◆ TASK OBJECTIVE: All lines from the one that contains "You are a GUI" to the end of the data must be retyped exactly. Pictures are not retyped.

◆ RECORD EXCERPTS:
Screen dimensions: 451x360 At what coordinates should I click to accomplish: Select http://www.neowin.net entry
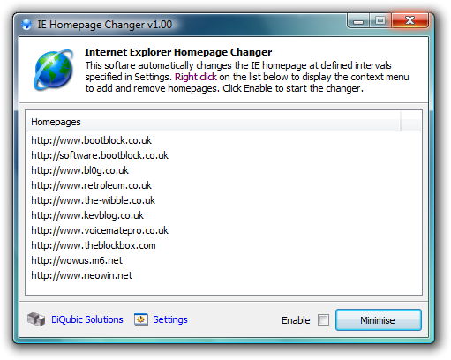[x=82, y=275]
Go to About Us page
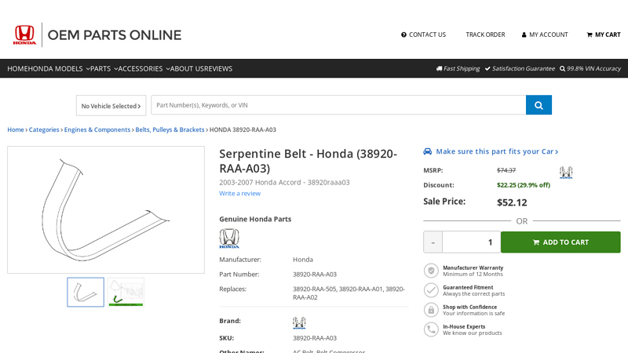Image resolution: width=628 pixels, height=353 pixels. coord(188,68)
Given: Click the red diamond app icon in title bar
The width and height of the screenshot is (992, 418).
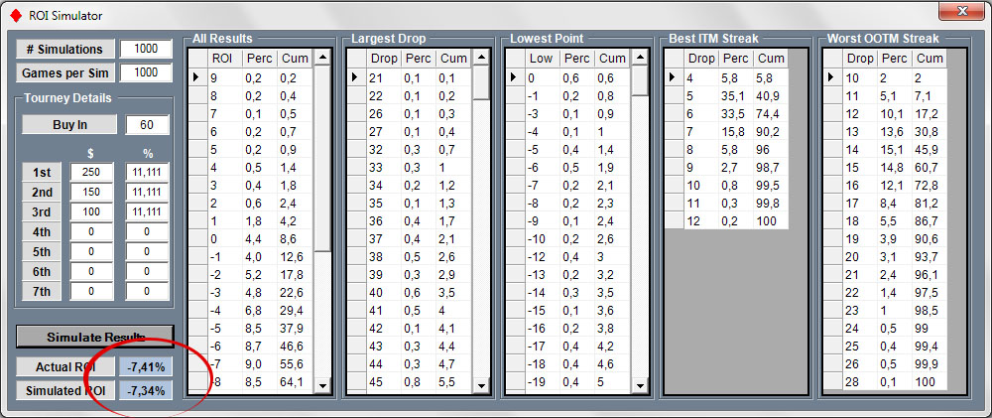Looking at the screenshot, I should coord(14,16).
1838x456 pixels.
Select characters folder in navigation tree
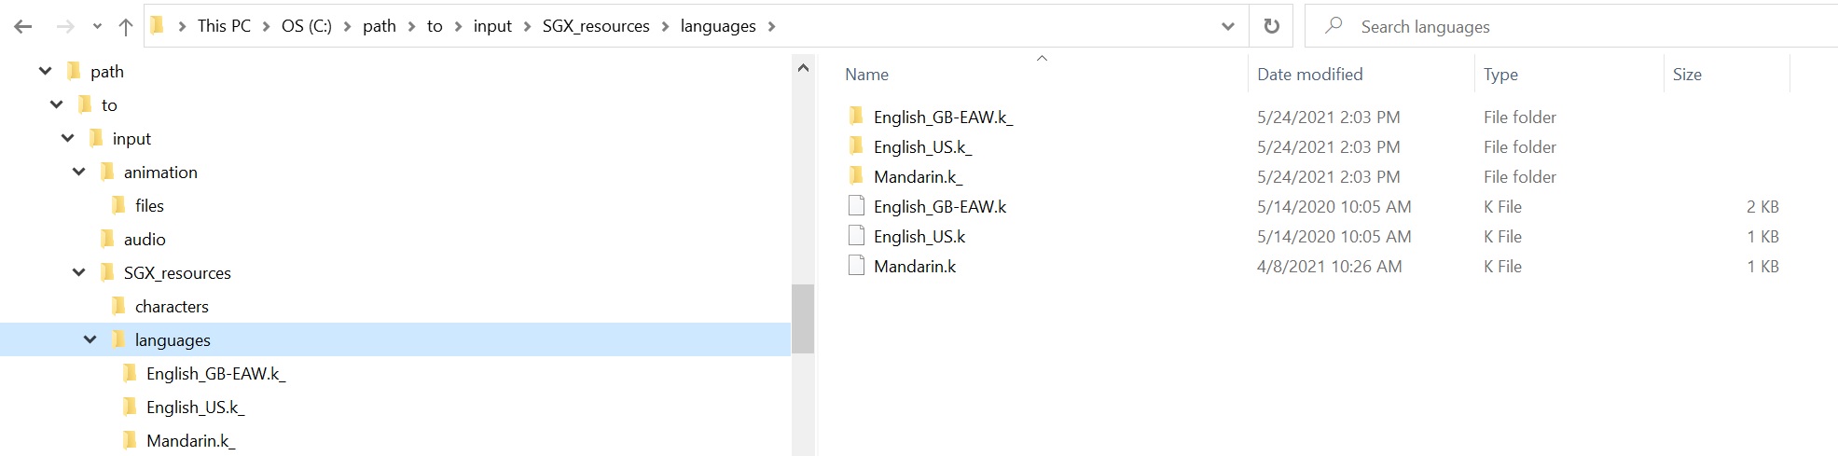172,306
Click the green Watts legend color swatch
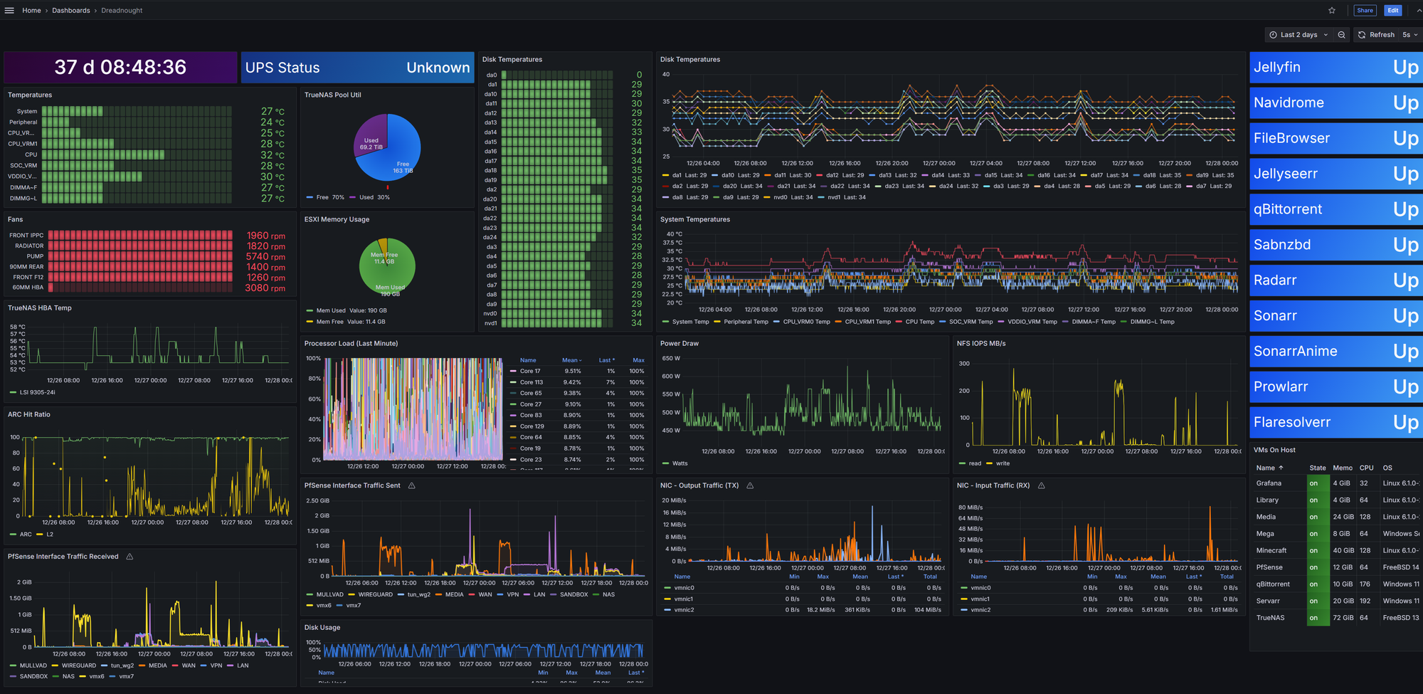 pyautogui.click(x=666, y=463)

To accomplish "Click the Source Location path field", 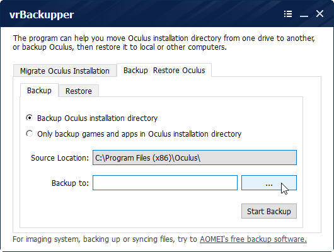I will (195, 158).
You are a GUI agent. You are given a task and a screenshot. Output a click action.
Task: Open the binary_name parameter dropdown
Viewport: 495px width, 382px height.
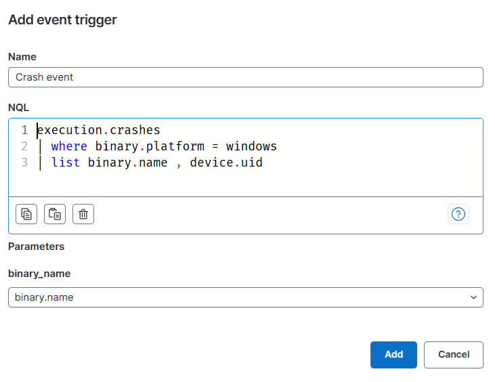(245, 297)
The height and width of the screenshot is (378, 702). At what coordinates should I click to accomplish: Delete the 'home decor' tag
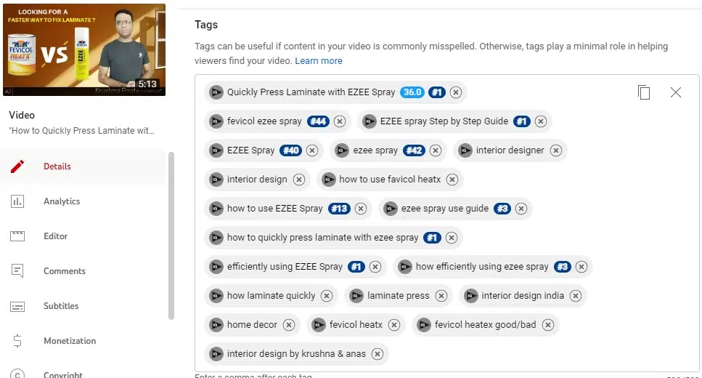[289, 325]
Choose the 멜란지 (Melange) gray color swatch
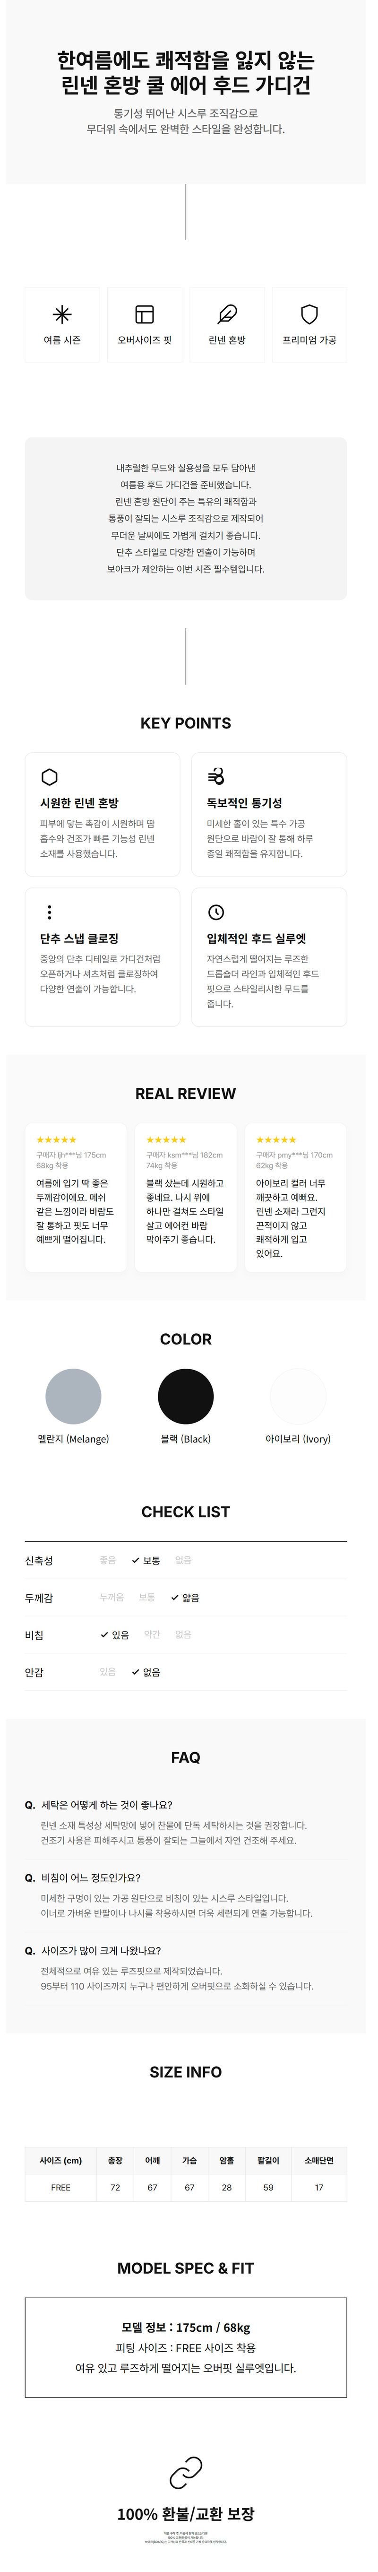The height and width of the screenshot is (2572, 378). point(73,1397)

◆ ANSWER TO THIS TASK:
You are a GUI agent. You are given a task and a screenshot. Output a click action.
Task: Open the binary_name parameter dropdown
Viewport: 495px width, 382px height.
(245, 297)
The height and width of the screenshot is (378, 702). At what coordinates should I click to accomplish: Delete the 'home decor' tag
[289, 325]
Choose the 멜란지 (Melange) gray color swatch
The height and width of the screenshot is (2572, 378). point(73,1397)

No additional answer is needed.